DOI: 10.1007/s00330-024-11061-3
Abstrakt: Objective: Novel pericardial adipose tissue imaging biomarkers are currently under investigation for cardiovascular risk stratification. However, a specific compartment of the epicardial adipose tissue (EAT), lipomatous hypertrophy of the interatrial septum (LHIS), is included in the pericardial fat volume (PCFV) quantification software. Our aim was to evaluate LHIS by computed tomography angiography (CTA), to elaborate differences to other pericardial adipose tissue components (EAT) and paracardial adipose tissue (PAT), and to compare CT with [ 18 F]FDG-PET.
Materials and Methods: Of 6983 patients screened who underwent coronary CTA for clinical indications, 190 patients with LHIS were finally included (age 62.8 years ± 9.6, 31.6% females, BMI 28.5 kg/cm 2  ± 4.7) in our retrospective cohort study. CT images were quantified for LHIS, EAT, and PAT density (HU), and total PCFV, with and without LHIS, was calculated. CT was compared with [ 18 F]FDG-PET if available.
Results: CT-density of LHIS was higher (- 22.4 HU ± 22.8) than all other pericardial adipose tissue components: EAT right and left (97.4 HU ± 13 and - 95.1 HU ± 13) PAT right and left (- 107.5 HU ± 13.4 and - 106.3 HU ± 14.5) and PCFV density -83.3 HU ± 5.6 (p < 0.001). There was a mild association between LHIS and PAT right (Beta 0.338, p = 0.006, 95% CI: 0.098-577) and PAT left (Beta 0.249, p = 0.030; 95% CI: 0.024-0.474) but not EAT right (p = 0.325) and left (p = 0.351), and not with total PCFV density (p = 0.164). The segmented LHIS volume comprised 3.01% of the total PCFV, and 4.3% (range, 2.16-11.7%) in those with LHIS > 9 mm. [ 18 F]FDG-PET: LHIS was tracer uptake positive in 83.3% (37.5%: mild and 45.8%: minimal) of 24 patients.
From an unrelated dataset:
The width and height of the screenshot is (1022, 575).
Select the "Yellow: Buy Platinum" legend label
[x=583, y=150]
Conclusions: LHIS is a distinct compartment of PCFV with higher density suggesting brown fat and has no consistent association with EAT, but rather with PAT.
Clinical Relevance Statement: LHIS should be recognized as a distinct compartment of the EAT, when using EAT for cardiovascular risk stratification.
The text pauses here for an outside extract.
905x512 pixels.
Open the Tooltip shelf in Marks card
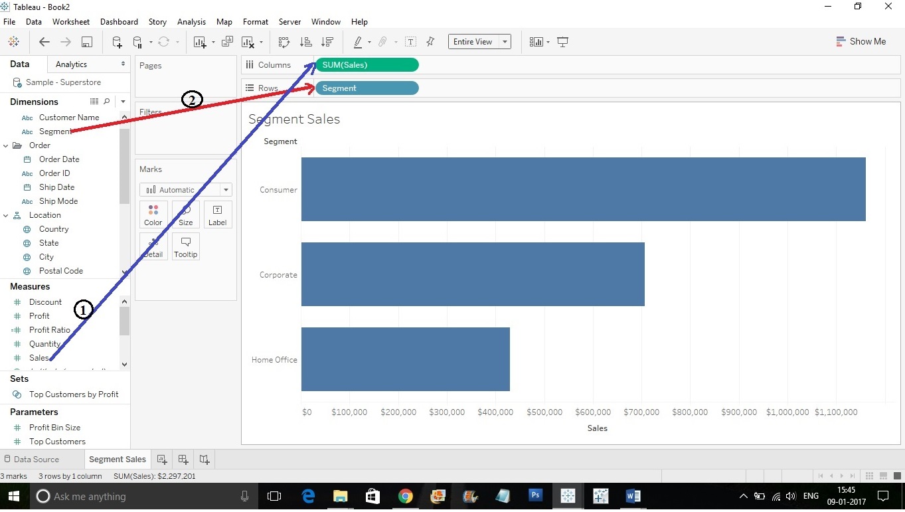185,246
Key Points: LHIS is currently included in EAT quantification software. LHIS density is relatively high, it is not associated with EAT, and has a high [ 18 F]FDG-PET positive rate suggesting brown fat. LHIS is a distinct compartment of the EAT, and it may act differently as an imaging biomarker for cardiovascular risk stratification.